As a 20-year-old college student, my decision to get sober was terrifying for a number of reasons. But at the top of that list was one major fear: What was going to happen to my friendships?
I won’t sugarcoat it—if you decide to stop drinking, it will likely affect some of the relationships in your life. You’ll realize there were certain people you had thought you were friends with, but they were actually just drinking buddies. It’s never fun to move on from people, but in recovery, it’s sometimes necessary.
But don’t fret. The good news is that there are plenty of ways to connect with people like you, people who have also decided that life in recovery is the way to go, and with people not in recovery for whom drinking is not an important part of life. Here are just a few of the ways I’ve connected with such people in the past eleven years of sobriety.
1. Join online support groups.
There are a lot of online support groups out there, even on social media platforms like Facebook. Some groups you can join freely, and others you need to be approved which can take a little time. These groups provide such good resources and a sense of belonging, which you often need in the beginning stages of sobriety. These groups can lead you to connect with other sober people, who you may have never crossed paths with otherwise. Over time, you’ll likely find yourself forming friendships with these people. There are a number of sober women I met online who I have become good friends with and met in real life. They understand the struggles of recovery and we walk through it together. If you’re a member of Workit Health, there are online support groups just for members, but there are bunches of options out there, available to everyone.
I know this one is hard for some people, so it’s not a must. But when you open up to the people in your life, you’ll be surprised at how many people come forward and say, “Me, too.” Alcoholism and substance use disorders aren’t as uncommon as you might think. Many people have struggled with them, and chances are there are people already in your life who have as well. If you are open about your journey, it gives them the chance to reach out and allows you to form a stronger friendship.

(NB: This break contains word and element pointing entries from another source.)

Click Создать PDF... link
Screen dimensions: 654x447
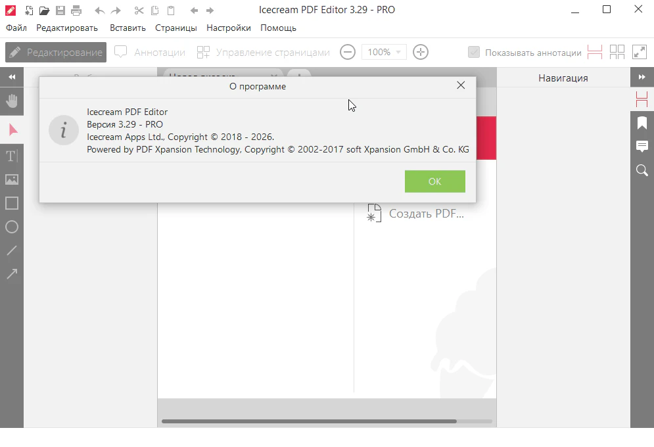click(425, 214)
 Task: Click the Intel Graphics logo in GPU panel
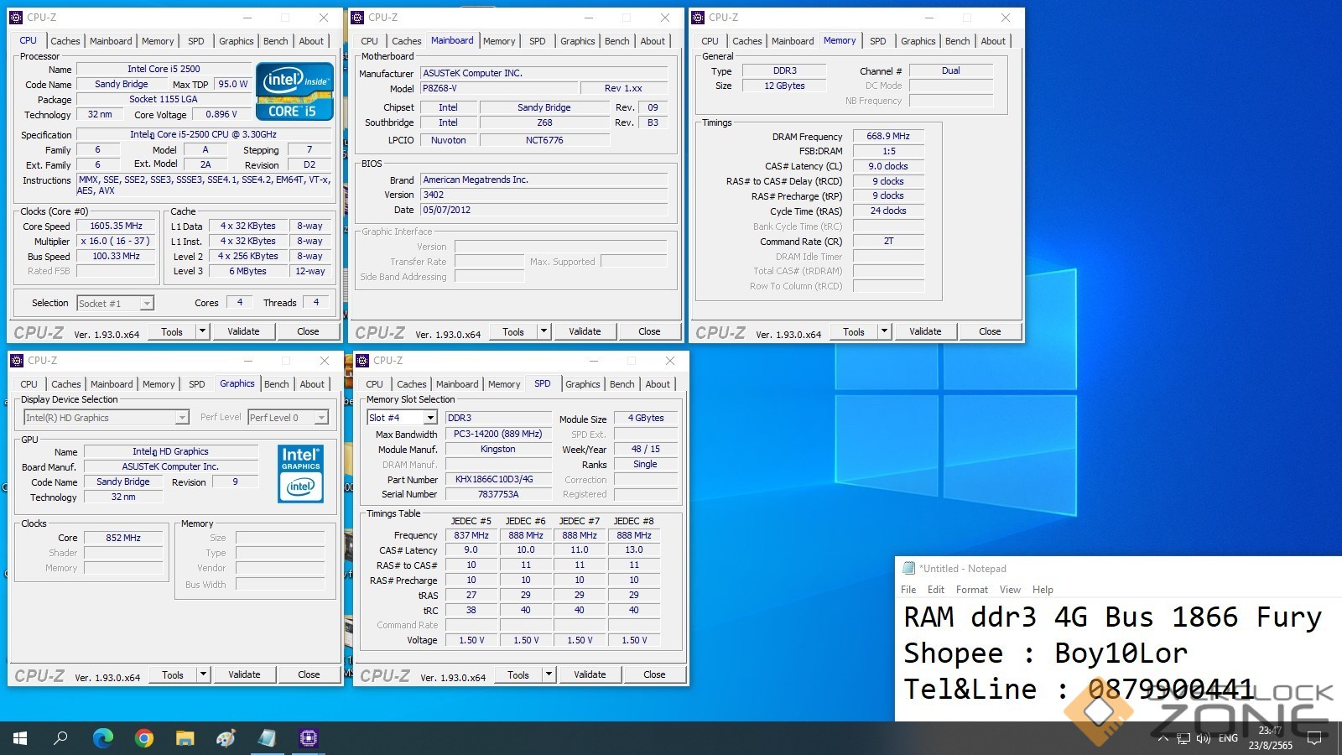[x=300, y=473]
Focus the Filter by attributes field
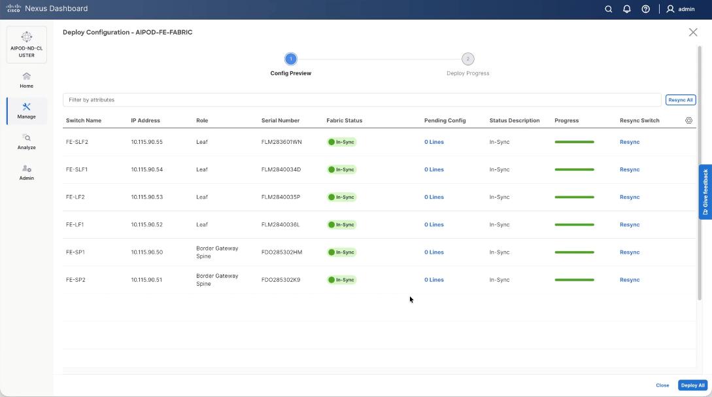The width and height of the screenshot is (712, 397). coord(362,100)
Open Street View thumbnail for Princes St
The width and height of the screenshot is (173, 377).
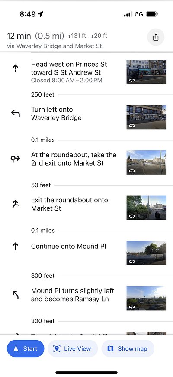pos(146,72)
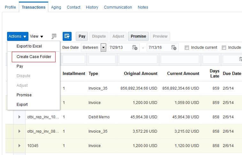The height and width of the screenshot is (155, 242).
Task: Open the Communication tab
Action: (118, 7)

3. Attend recovery meetings.
Yes, this can be one of the scariest parts of early recovery for some people. And the truth is that recovery meetings are not a fit for everyone. But there’s no harm in giving it a chance. If it is a good fit, you’ll likely meet many people on the same recovery path as you. You may find that recovery is all you have in common, or that you have recovery plus many other things in common. Either way, having recovery in common is a good foundation to build a friendship upon. Here’s a very incomplete list of recovery communities out there:
- 12-Step Groups
- Non-12-Step Groups
4. Utilize social media
This sounds like a weird way to meet friends, but I’ve actually connected with many sober peers by using hashtags on Instagram. When you search #sobriety or #recovery on Instagram, many posts and accounts come up. Follow them. Interact with them. You just may build an online support system, which could evolve into a friendship. Social media is a great tool for not only sharing your own story, but being able to hear and partake in other people’s stories. There are also a wide range of Facebook communities that focus on recovery and a bunch of sober creators on TikTok. And Sober Grid is an app and social media platform just for people in recovery.
5. Sign up for online recovery coaching programs.
There are quite a few out there. These groups provide you with the necessary tools for recovery while also connecting you with sober peers as a support system. Many times the people in these courses grow close due to the sensitive nature of the topics discussed. Often, there are Facebook groups or online meetings created for course members as well, to stay in contact during the course and even after it’s ended.
6. Look for sober groups
As a newly sober person, it can feel like every group and activity in the world revolves around drinking or using. But there are actually a lot that don’t, and many that are explicitly for people in recovery. Try searching for sober Meetup groups in your area. Or you can look for activities that—while not being explicitly recovery-based—don’t usually include drinking or drugs. This could include adult classes (like the arts and crafts classes offered through a lot of cities), yoga groups, gaming clubs, and book clubs that meet in libraries or coffee shops (so are less likely to include wine).
Of course, there are other ways to connect with sober peers, too. These are just a few that have been the most effective in my own journey, especially when it comes to connecting with other young, sober people. Everyone’s journey is different, but it’s likely that connecting with others who have been where you are will make the journey a little brighter.